Installation options

Installation with conda (recommended)

To install using conda, first install miniconda (or anaconda). If you are not a conda user you may be wary of doing this since, by default, it injects itself into your system path and can cause conflicts with other installed software. However, there are relatively simple remedies for this issue, and conda in general is working to solve this in the default. Some details are here.

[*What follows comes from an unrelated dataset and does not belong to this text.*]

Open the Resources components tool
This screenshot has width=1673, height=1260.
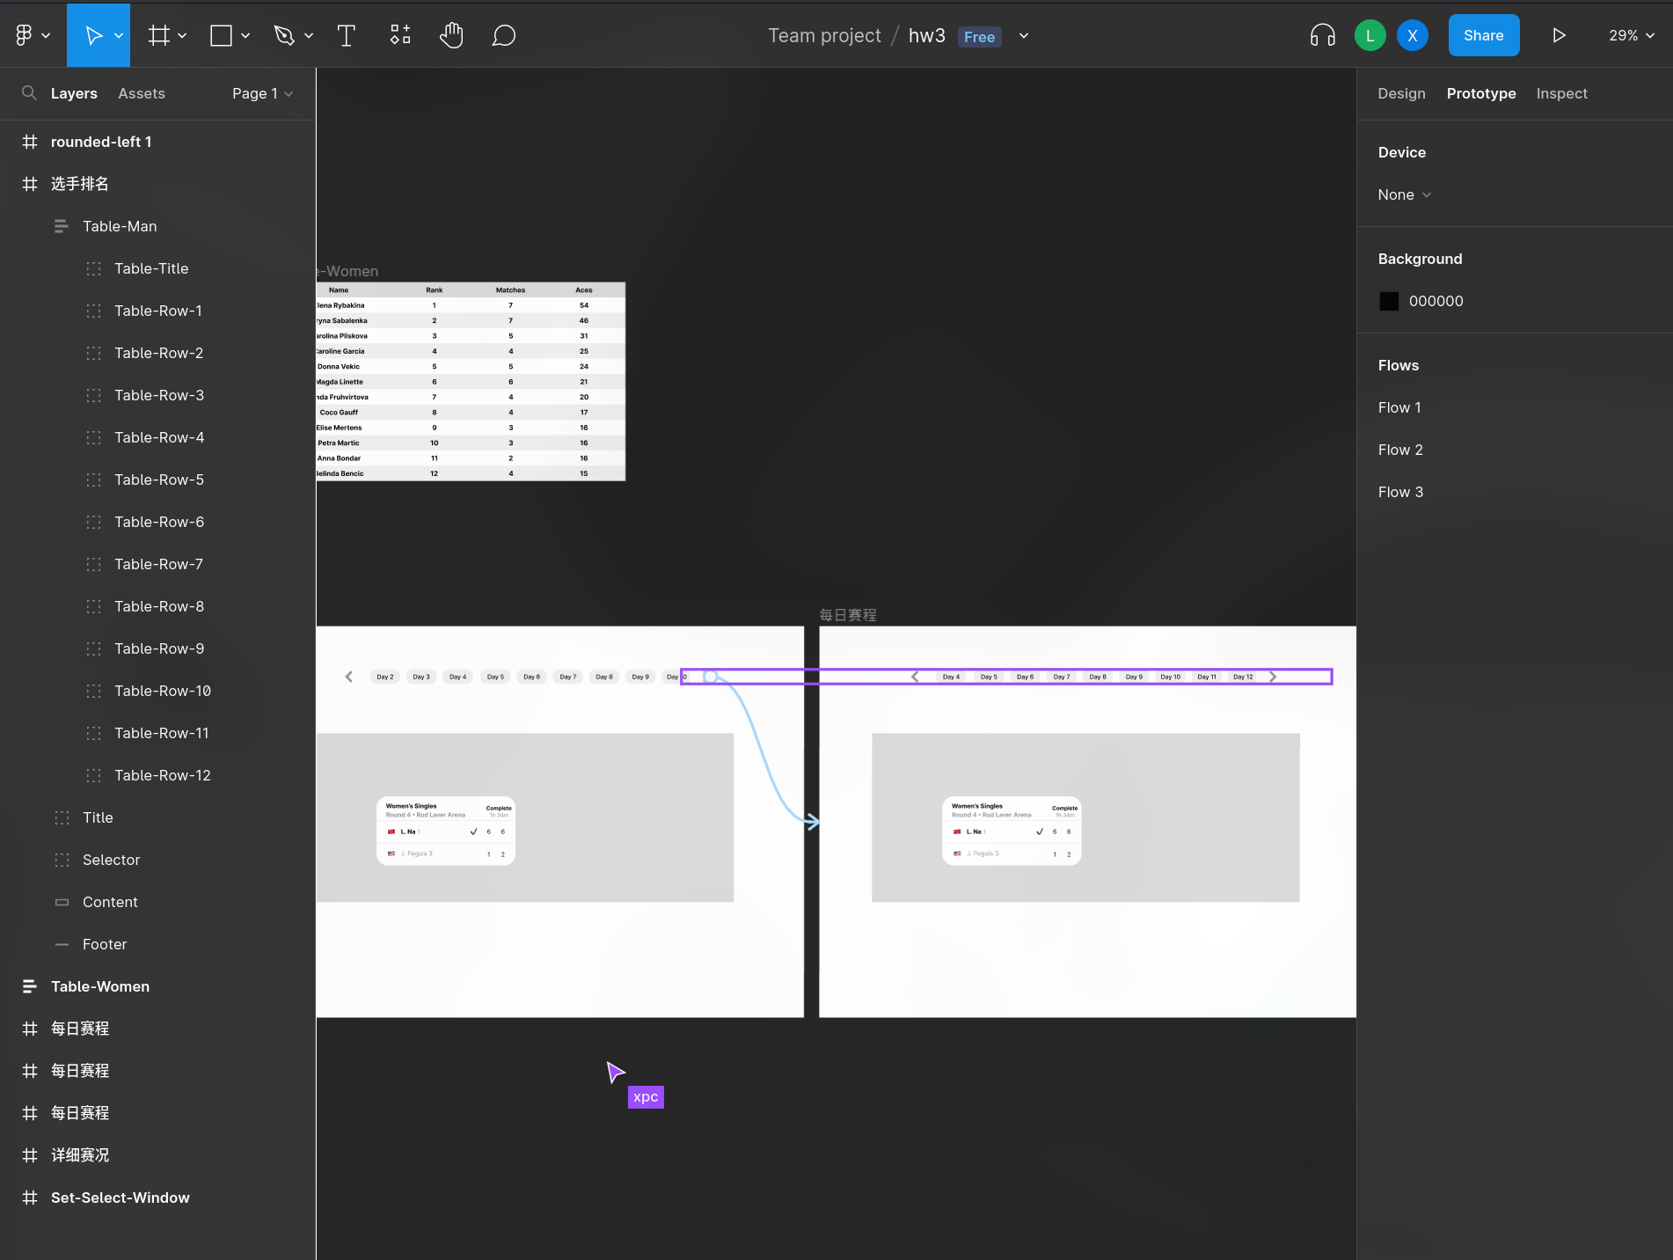pos(400,35)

After you have installed Miniconda and have created and activated a new conda environment, you can install the required MountainLab and MountainSort packages via:

conda install -c flatiron -c conda-forge \
			mountainlab \
			mountainlab_pytools \
			ml_ephys \
			ml_ms3 \
			ml_ms4alg \
			ml_pyms

At a later time you can update these packages via:

conda update -c flatiron -c conda-forge \
			mountainlab \
			etc...

You can test the installation by running

ml-list-processors

You should see a list of a few dozen processors. These are individual processing steps that can be pieced together to form a processing pipeline. You can get information on any particular processor via

ml-spec [processor_name] -p

More information about MountainLab and creating custom processors can be found in the MountainLab documentation. You may want to inspect the MountainLab configuration, and adjust the settings, such as where temporary data files are stored, by running

ml-config

You should also install the ephys-viz package which allows basic visualization of ephys datasets and the results of spike sorting:

conda install -c flatiron -c conda-forge ephys-viz

MountainView is an older (but more functional) GUI that can be installed via

conda install -c flatiron -c conda-forge qt-mountainview

Remember to periodically update these packages using the conda update command as shown above.

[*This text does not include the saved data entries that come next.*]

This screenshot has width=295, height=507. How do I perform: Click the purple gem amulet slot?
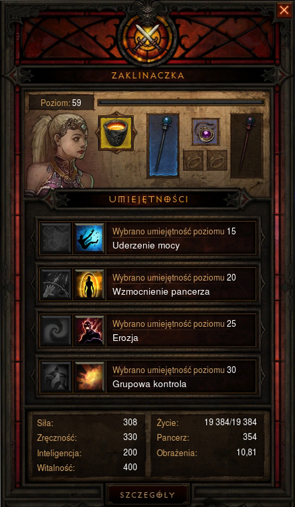pyautogui.click(x=205, y=131)
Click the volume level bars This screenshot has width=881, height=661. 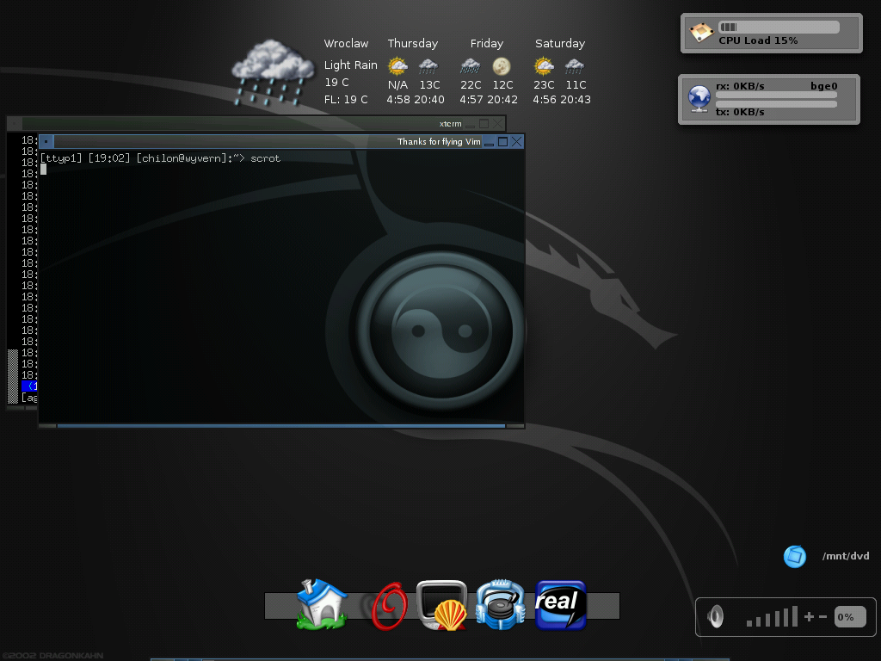click(x=772, y=617)
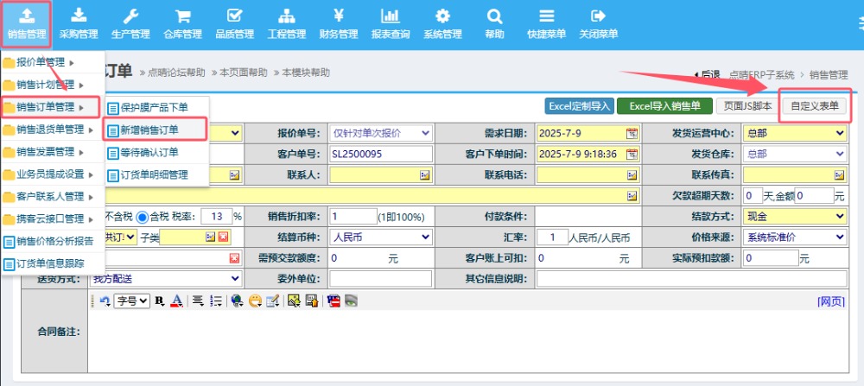Click the calendar icon beside 需求日期
Image resolution: width=864 pixels, height=386 pixels.
click(632, 133)
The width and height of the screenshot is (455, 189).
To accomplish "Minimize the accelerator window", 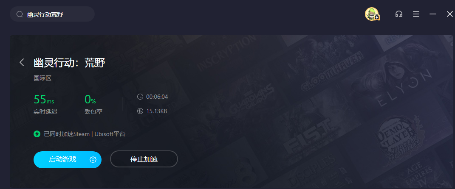I will coord(433,14).
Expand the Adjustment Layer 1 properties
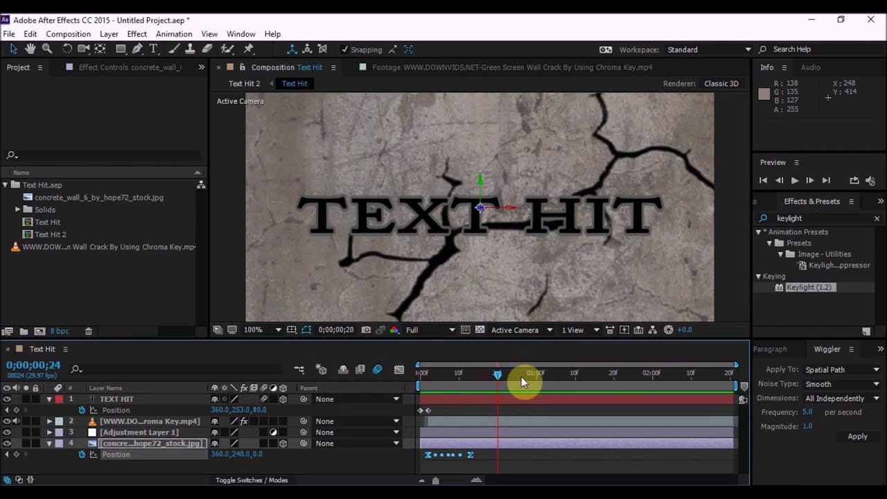 click(x=49, y=432)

Installation without conda

If you choose not to (or cannot) use conda, you can alternatively install the software from source or by using the pip and npm package managers. Note that the ml_ms3 and qt-mountainview conda packages cannot be installed via (non-conda) package manager since they require Qt5/C++ compilation.

Instructions on installing MountainLab and mountainlab_pytools can be found in the MountainLab documentation.

To install the ml_ms4alg, ml_ephys, and ml_pyms packages without using conda, the first step is to use pip (and python 3.6 or later):

pip install ml_ms4alg
pip install ml_ephys
pip install ml_pyms

Then you must link those packages into the directory where MountainLab can find them. There is a convenience function for this distributed with mountainlab as described in the docs:

ml-link-python-module ml_ms4alg `ml-config package_directory`/ml_ms4alg
ml-link-python-module ml_ephys `ml-config package_directory`/ml_ephys
ml-link-python-module ml_pyms `ml-config package_directory`/ml_pyms

This creates a symbolic link to the installed python module directory from within the MountainLab package directory. If you are in not in a conda environment, this location is by default ~/.mountainlab/packages.

To confirm that these processing packages have been installed properly, try the ml-list-processors, ml-spec, and ml-config commands as above.

You can also install ephys-viz using npm:

npm install -g ephys-viz

It is possible to install ml_ms3 and qt-mountainview from source, but we are gradually moving away from these packages, so if you need them, I recommend following the conda instructions above.

Developer installation

If you want to help develop the framework, or if you for some reason want to avoid using the above package managers, you can install everything from source. Developer installation instructions for MountainLab can be found in the docs.

As for the processor packages, use the following to determine where MountainLab expects packages to be:

ml-config package_directory

If you are not in a conda environment, this should default to ~/.mountainlab/packages. This is where you should put the processing packages. For convenience it is easiest to develop them elsewhere and create symbolic links.

How you should install the processing packages depends on whether you want to just use them or if you want to modify/develop them. In the former case, just clone the repositories and then use pip and ml-link-python-module as follows:

git clone https://github.com/magland/ml_ms4alg
pip install ml_ms4alg
ml-link-python-module ml_ms4alg `ml-config package_directory`/ml_ms4alg

On the other hand, if you plan to modify or develop the code then you should instead do the following

git clone https://github.com/magland/ml_ms4alg

# PYTHONPATH affects where pip searches for python modules $
export PYTHONPATH=[fill-in-path]/ml_ms4alg:$PYTHONPATH

ml-link-python-module ml_ms4alg `ml-config package_directory`/ml_ms4alg

But it is important that you also install all of the dependencies found in setup.py using pip3. The export command should also be appended to your ~/.bashrc file.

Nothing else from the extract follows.